Abstract

The direct rebound effect for private car transport was estimated by following a large sample of Swedish households (28,876) that acquired a new car in 2009. For some households, this resulted in an improvement in fuel efficiency, whereas others acquired a less or similarly fuel efficient car. The households’ travel distances were measured and analysed for a period of 3 years before and 3 years after the car was replaced. This approach differs from previous econometric analyses in which fleet-average changes in distance travelled were studied, often using fluctuations in fuel cost as a proxy for changes in fuel efficiency.
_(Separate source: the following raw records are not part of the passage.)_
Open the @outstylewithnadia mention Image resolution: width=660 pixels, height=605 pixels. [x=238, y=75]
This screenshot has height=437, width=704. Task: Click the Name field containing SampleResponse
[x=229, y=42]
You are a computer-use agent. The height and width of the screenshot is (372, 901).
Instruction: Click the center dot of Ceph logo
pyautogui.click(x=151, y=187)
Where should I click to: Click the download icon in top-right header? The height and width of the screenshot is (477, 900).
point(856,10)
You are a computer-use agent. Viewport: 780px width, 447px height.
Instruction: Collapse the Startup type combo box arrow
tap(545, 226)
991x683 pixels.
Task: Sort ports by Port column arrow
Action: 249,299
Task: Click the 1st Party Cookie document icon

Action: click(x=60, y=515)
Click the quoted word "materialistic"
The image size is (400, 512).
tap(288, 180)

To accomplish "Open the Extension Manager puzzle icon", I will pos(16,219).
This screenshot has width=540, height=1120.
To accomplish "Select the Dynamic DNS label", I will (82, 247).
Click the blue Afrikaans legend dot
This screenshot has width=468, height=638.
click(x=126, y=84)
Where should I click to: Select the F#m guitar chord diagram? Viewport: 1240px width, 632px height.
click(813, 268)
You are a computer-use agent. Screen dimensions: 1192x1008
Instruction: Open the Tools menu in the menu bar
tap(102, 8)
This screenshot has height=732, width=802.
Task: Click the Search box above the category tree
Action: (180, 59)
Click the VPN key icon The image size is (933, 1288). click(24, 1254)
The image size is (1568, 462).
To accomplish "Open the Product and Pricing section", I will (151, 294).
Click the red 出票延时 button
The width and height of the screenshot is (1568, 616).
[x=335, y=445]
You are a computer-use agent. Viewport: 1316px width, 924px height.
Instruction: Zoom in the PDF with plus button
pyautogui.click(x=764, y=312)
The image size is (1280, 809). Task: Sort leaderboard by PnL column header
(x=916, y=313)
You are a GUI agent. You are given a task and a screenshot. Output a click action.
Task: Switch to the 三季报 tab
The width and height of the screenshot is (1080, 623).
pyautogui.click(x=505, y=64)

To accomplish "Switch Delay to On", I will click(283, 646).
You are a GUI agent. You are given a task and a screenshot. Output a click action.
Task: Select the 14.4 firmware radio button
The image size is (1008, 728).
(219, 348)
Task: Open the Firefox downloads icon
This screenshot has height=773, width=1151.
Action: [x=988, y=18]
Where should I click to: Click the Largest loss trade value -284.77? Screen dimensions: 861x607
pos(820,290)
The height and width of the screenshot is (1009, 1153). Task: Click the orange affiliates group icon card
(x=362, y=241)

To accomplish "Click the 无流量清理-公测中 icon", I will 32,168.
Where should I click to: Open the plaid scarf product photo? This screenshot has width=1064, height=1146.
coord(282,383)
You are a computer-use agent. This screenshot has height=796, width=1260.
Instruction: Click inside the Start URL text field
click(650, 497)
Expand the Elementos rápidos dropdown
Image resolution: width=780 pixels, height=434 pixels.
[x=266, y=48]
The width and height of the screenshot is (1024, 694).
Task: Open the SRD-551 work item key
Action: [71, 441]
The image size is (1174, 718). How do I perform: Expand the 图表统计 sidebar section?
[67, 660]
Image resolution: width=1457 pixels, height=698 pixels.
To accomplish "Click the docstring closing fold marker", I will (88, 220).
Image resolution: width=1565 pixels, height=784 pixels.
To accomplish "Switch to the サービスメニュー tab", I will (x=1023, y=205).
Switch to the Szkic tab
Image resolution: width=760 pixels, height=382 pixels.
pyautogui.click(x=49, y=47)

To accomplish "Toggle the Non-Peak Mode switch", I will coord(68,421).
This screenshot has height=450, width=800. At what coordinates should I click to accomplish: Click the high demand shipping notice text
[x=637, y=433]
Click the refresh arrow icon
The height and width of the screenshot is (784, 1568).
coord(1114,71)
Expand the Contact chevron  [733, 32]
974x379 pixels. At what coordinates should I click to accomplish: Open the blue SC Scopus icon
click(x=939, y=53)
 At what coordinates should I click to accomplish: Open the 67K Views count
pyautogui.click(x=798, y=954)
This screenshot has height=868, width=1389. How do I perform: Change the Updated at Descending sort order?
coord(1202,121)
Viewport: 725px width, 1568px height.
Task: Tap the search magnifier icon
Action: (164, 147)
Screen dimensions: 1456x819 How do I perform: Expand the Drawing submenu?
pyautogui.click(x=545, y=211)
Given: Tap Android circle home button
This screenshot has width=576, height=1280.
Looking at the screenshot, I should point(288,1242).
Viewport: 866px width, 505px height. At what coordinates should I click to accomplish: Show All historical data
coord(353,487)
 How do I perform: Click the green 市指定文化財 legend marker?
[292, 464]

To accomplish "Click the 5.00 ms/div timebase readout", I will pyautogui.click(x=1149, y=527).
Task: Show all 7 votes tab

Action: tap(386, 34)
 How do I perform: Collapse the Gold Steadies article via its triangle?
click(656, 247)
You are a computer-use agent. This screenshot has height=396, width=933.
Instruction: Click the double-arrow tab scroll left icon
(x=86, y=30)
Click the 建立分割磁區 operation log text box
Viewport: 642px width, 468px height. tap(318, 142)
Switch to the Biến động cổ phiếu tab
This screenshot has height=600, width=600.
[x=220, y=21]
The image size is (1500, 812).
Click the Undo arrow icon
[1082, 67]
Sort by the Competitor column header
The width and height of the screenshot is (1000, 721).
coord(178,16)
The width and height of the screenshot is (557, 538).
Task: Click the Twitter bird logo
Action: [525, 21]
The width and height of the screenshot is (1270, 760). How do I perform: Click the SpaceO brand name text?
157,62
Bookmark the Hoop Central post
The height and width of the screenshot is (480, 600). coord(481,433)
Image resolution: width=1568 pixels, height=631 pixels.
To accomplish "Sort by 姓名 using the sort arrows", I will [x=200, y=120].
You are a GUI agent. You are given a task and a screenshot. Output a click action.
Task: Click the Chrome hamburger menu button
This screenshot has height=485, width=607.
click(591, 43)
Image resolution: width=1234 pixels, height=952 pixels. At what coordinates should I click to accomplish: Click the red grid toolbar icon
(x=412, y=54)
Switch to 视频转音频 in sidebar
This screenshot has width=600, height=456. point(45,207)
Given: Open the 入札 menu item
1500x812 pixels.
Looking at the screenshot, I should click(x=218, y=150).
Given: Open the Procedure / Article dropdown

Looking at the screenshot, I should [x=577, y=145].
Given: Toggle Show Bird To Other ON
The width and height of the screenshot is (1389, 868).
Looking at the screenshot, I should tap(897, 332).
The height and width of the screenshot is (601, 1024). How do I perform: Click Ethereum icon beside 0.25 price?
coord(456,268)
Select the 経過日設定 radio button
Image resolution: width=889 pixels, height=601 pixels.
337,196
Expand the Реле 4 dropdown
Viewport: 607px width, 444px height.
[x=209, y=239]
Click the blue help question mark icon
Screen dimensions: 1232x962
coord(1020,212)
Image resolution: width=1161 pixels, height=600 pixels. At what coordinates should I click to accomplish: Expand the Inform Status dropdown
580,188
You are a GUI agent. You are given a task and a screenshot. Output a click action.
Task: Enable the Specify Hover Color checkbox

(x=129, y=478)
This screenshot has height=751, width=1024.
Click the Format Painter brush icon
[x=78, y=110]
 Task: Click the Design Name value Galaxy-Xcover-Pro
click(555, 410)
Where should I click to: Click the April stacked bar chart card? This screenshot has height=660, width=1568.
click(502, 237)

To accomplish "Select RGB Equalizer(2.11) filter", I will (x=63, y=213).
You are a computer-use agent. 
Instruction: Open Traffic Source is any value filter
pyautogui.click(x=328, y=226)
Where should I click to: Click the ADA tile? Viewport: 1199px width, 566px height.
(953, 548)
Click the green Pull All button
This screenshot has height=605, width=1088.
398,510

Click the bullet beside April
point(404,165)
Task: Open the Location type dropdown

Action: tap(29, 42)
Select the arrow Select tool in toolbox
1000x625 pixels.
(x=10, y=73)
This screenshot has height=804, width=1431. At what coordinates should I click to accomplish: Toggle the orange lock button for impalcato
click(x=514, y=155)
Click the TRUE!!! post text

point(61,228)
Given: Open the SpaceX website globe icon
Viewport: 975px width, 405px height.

No significant bivariate relationship was found between changes in fuel efficiency and annual distance travelled but a multivariate analysis that also included changes in income, number of cars in the household, car weight and car power, resulted in a significant rebound effect of 24 %. Households who bought a car that was labelled ‘green’ did not exhibit any rebound effect, while households who bought a ‘normal’ car displayed a rebound effect of 32 %. This could indicate that households that buy a car with improved fuel efficiency for environmental reasons also avoid the economically induced rebound effect. The analysis did not indicate any significant differences in the rebound effect between different socio-demographic groups.

Highlights

  • Improving energy efficiency has often been identified as a key strategy for climate change mitigation (Pacala and Socolow 2004; OECD/IEA 2017)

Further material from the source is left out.